Rewrite the lines of the material from the one holding "Where should I" through the end, inclusive, requests included, and scale each coordinate in the answers by 1.25, rounding to whole numbers with halves rounded up. Leave the pictures out.

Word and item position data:
+ + + + +
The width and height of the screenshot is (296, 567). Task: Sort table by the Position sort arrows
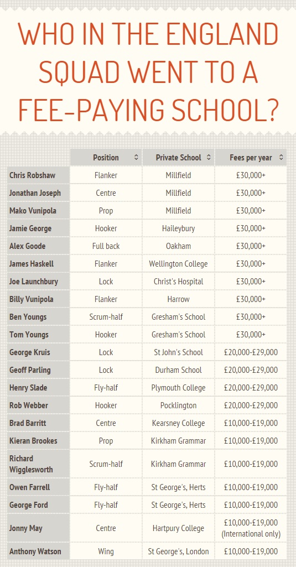coord(136,157)
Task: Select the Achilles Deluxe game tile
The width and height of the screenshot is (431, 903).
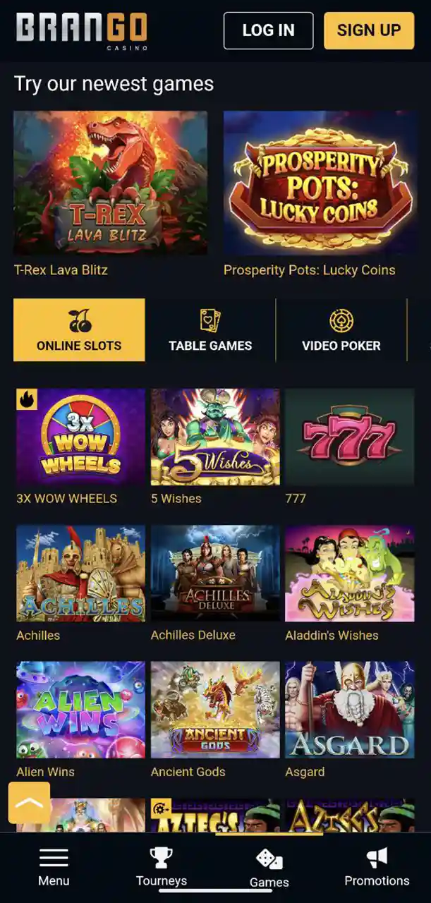Action: (x=215, y=574)
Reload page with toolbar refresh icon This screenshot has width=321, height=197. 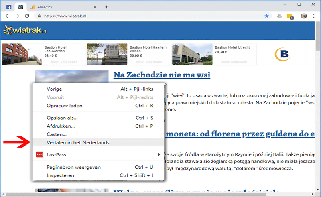[27, 16]
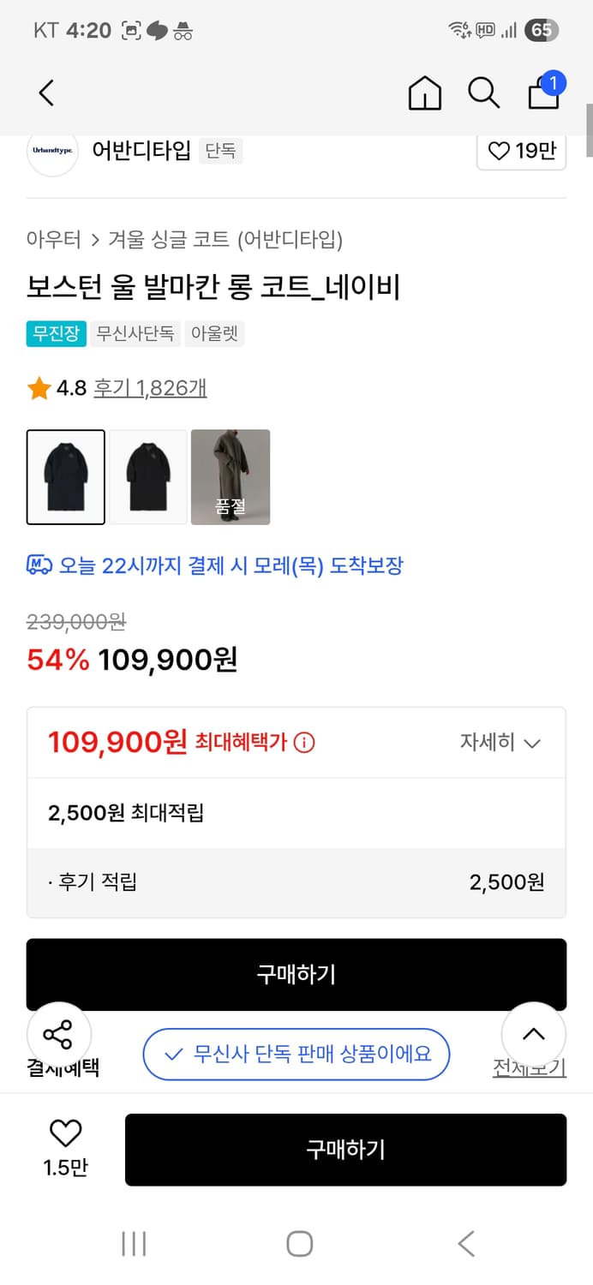
Task: Tap the info icon next to 최대혜택가
Action: click(x=305, y=743)
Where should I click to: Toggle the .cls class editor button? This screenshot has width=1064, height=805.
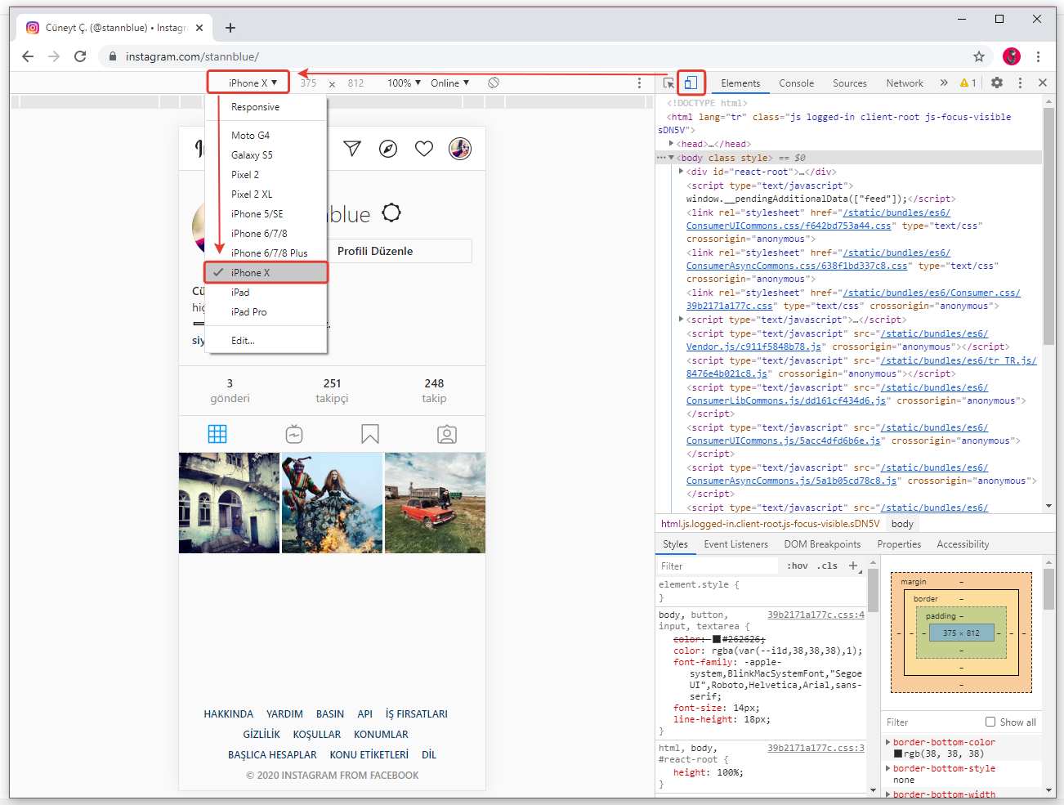click(827, 566)
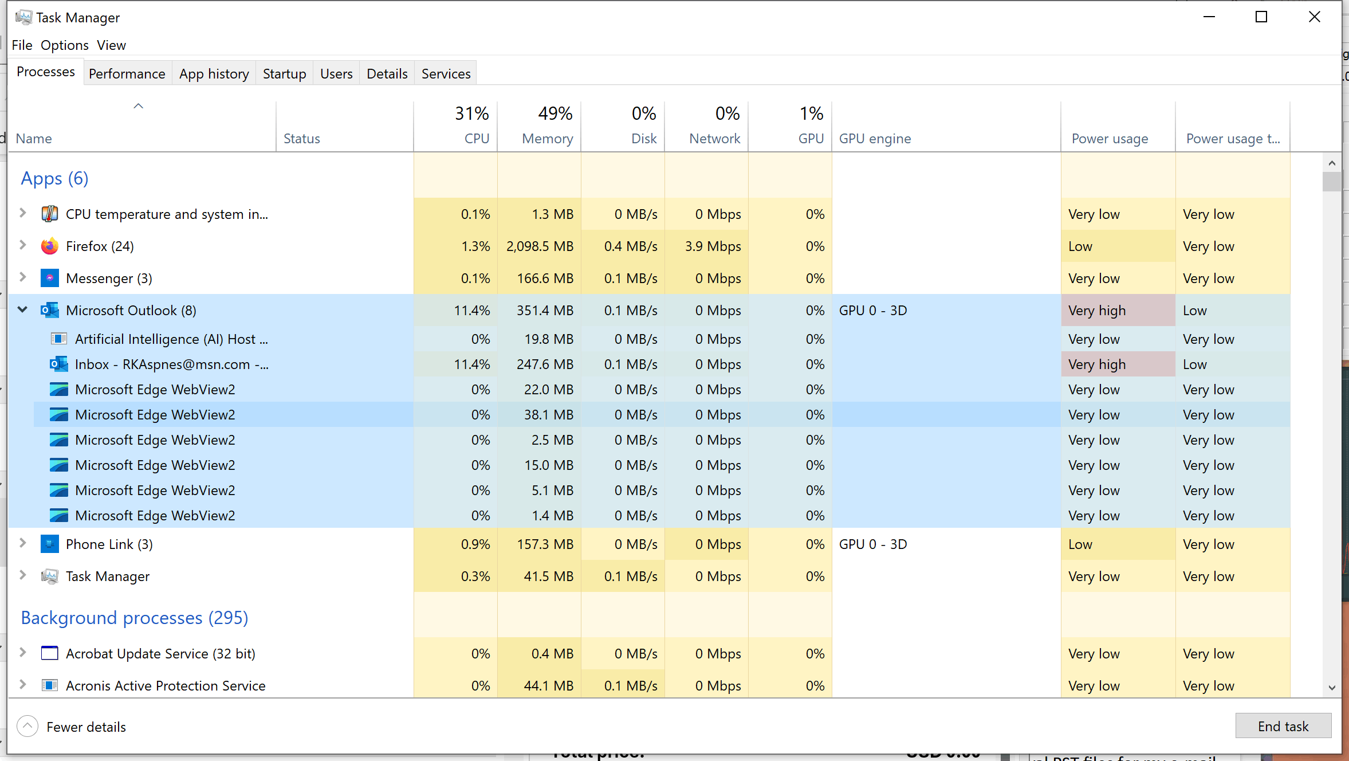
+ + + + +
- **COMPLETE ANSWER**
Where should I click to: Toggle the .cls class editor button? This screenshot has width=1064, height=805.
click(1034, 708)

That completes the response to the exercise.